+++ Data to use
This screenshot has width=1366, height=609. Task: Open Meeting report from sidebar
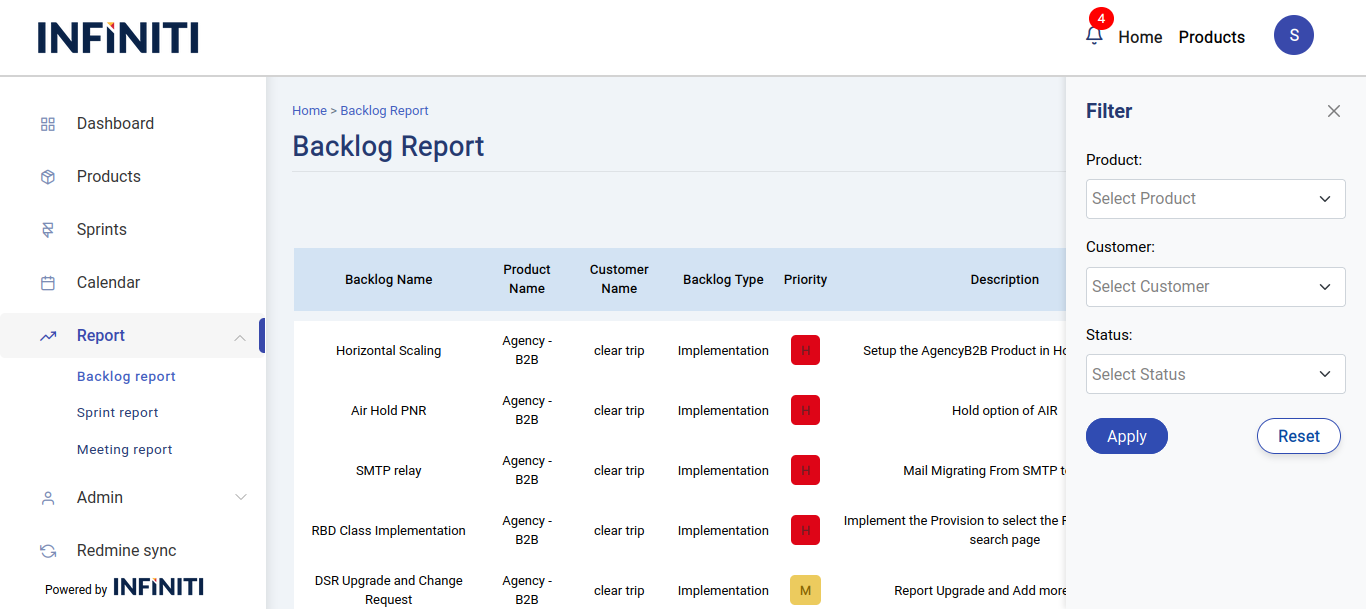point(124,450)
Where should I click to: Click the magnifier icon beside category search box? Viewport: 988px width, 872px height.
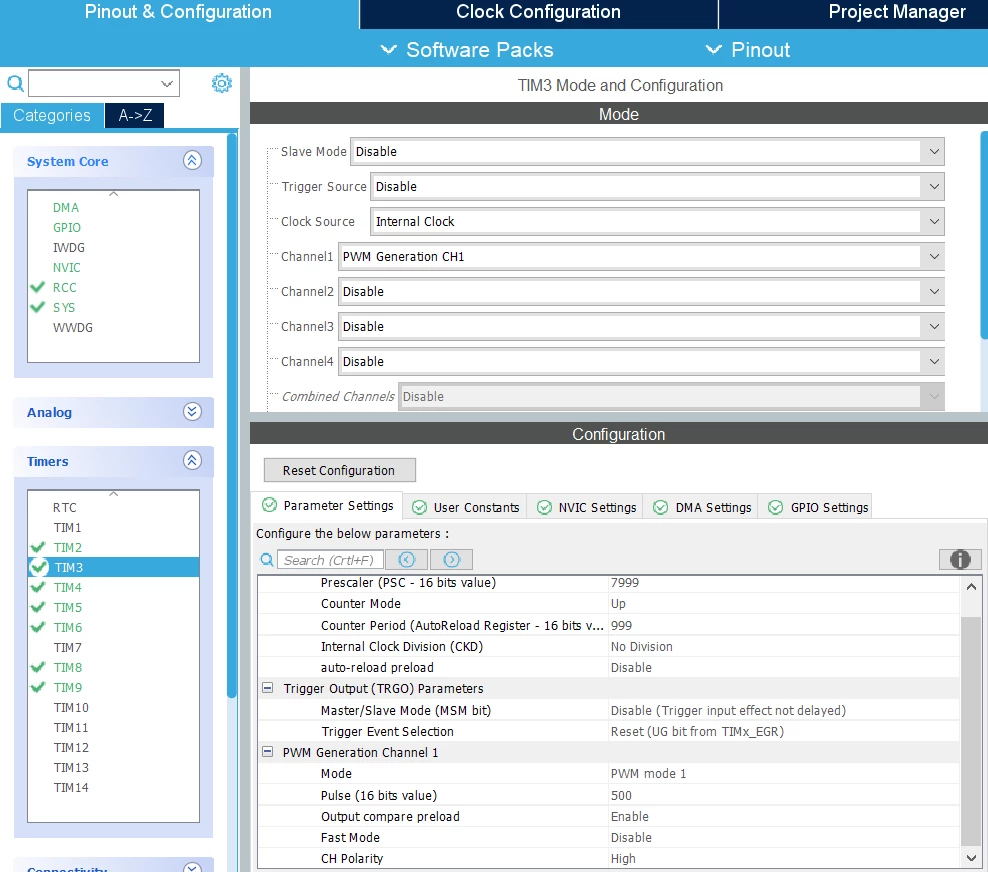[x=15, y=83]
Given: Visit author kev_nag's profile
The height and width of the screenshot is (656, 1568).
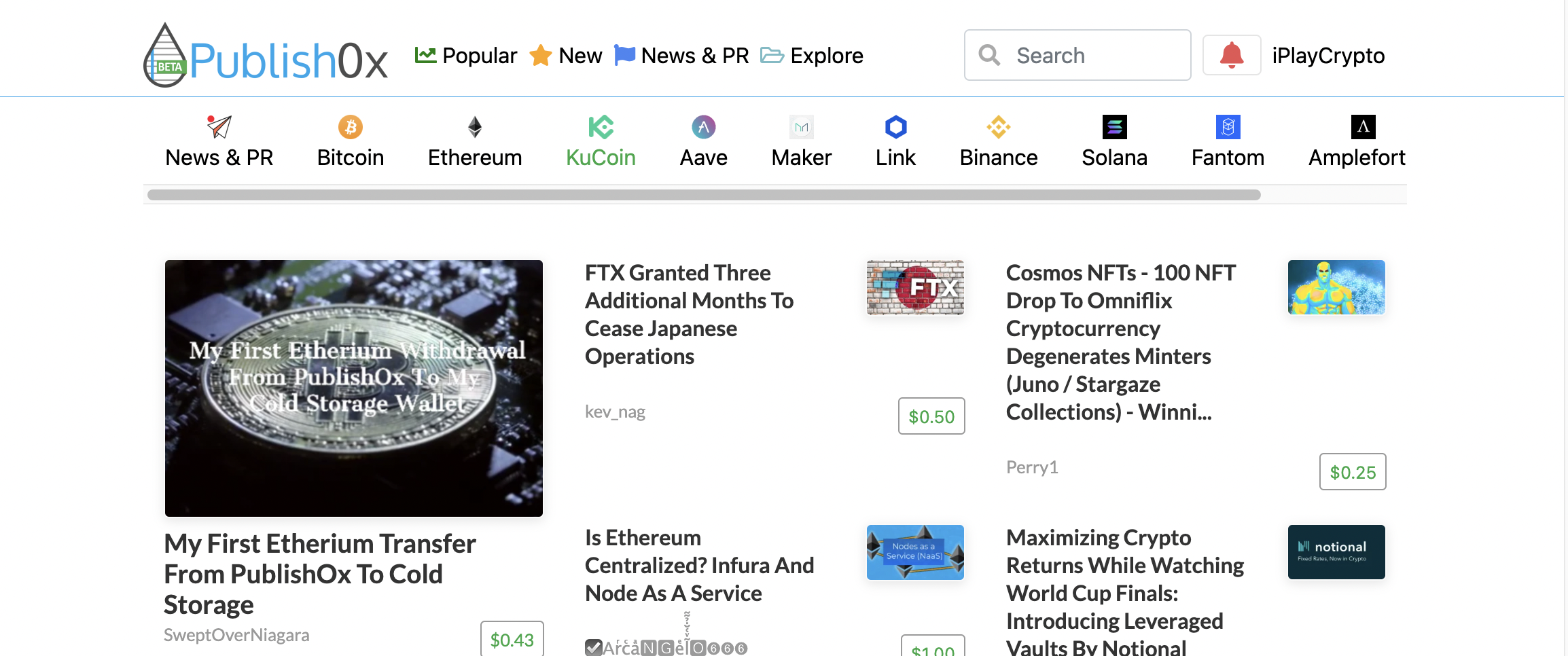Looking at the screenshot, I should tap(615, 412).
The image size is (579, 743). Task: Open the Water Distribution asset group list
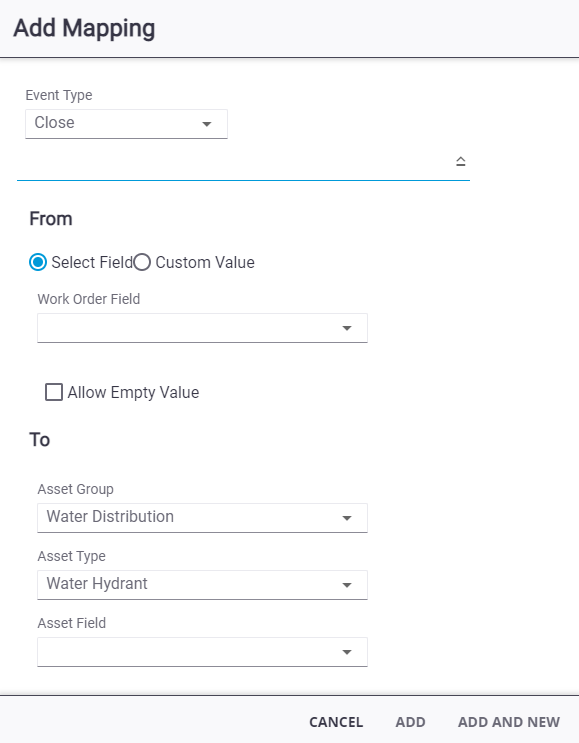click(202, 518)
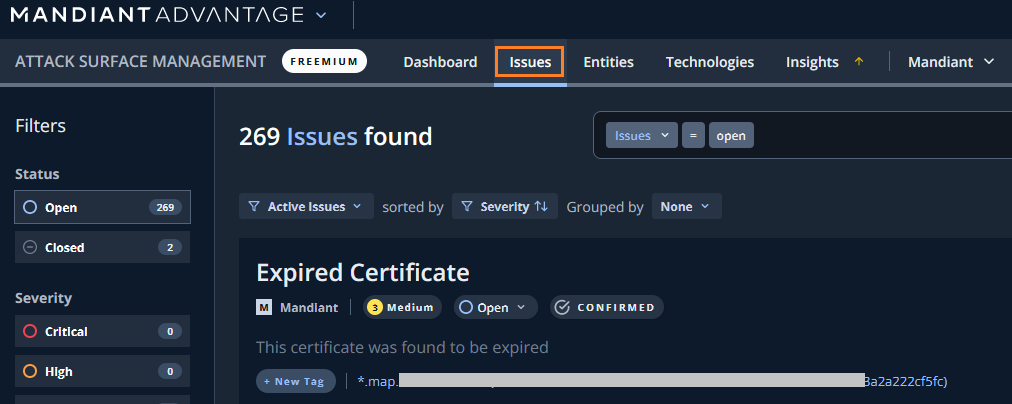Select the Closed status filter
Image resolution: width=1012 pixels, height=404 pixels.
click(x=102, y=247)
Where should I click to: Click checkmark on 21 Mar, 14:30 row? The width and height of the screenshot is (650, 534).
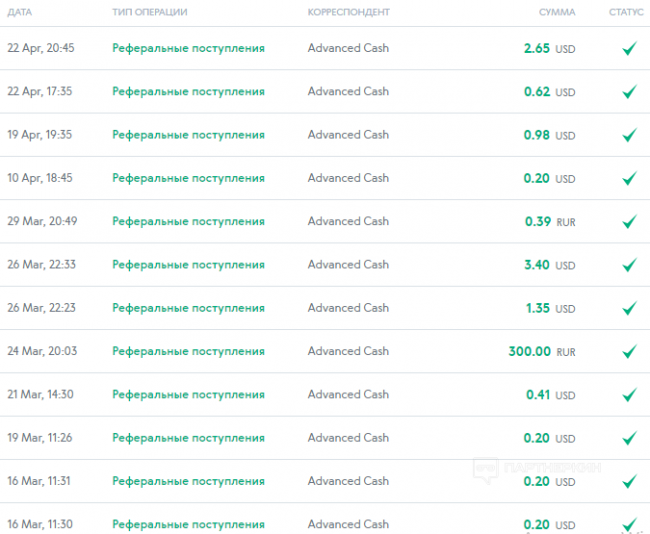[x=629, y=395]
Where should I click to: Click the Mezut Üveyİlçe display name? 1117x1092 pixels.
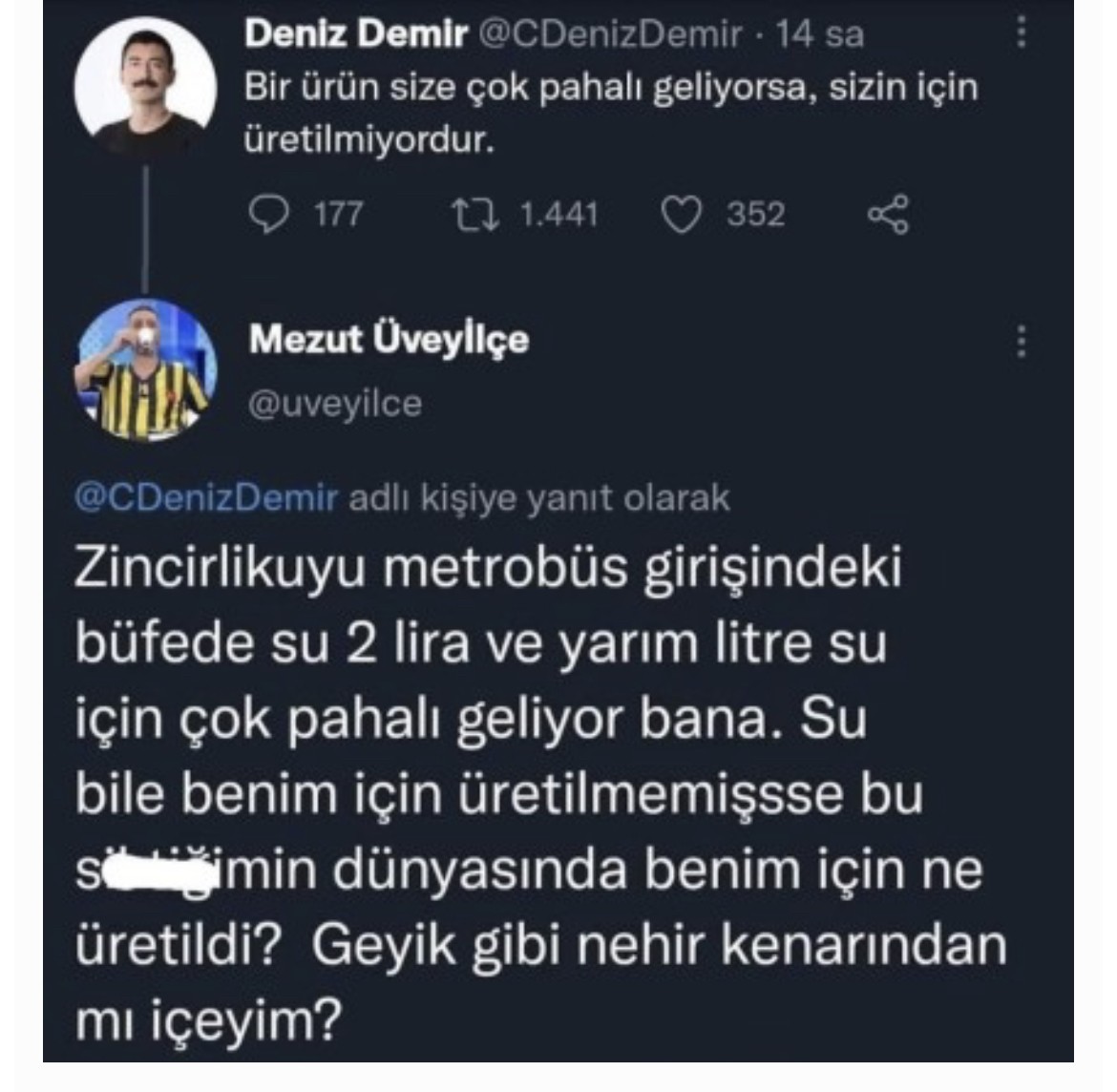389,339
++++++
§ **Given problem**:
Please output the records from the start through the line containing "[x=15, y=83]", both ends included, as a JSON list of strings with one string per line and blank lines omitted. Leave the pictures out of the list.

§ **Answer for the task**:
[
  "This screenshot has width=1366, height=609. Task: Open Meeting report from sidebar",
  "point(124,450)",
  "Where should I click to: Click the magnifier icon beside category search box? Viewport: 988px width, 872px height.",
  "[x=15, y=83]"
]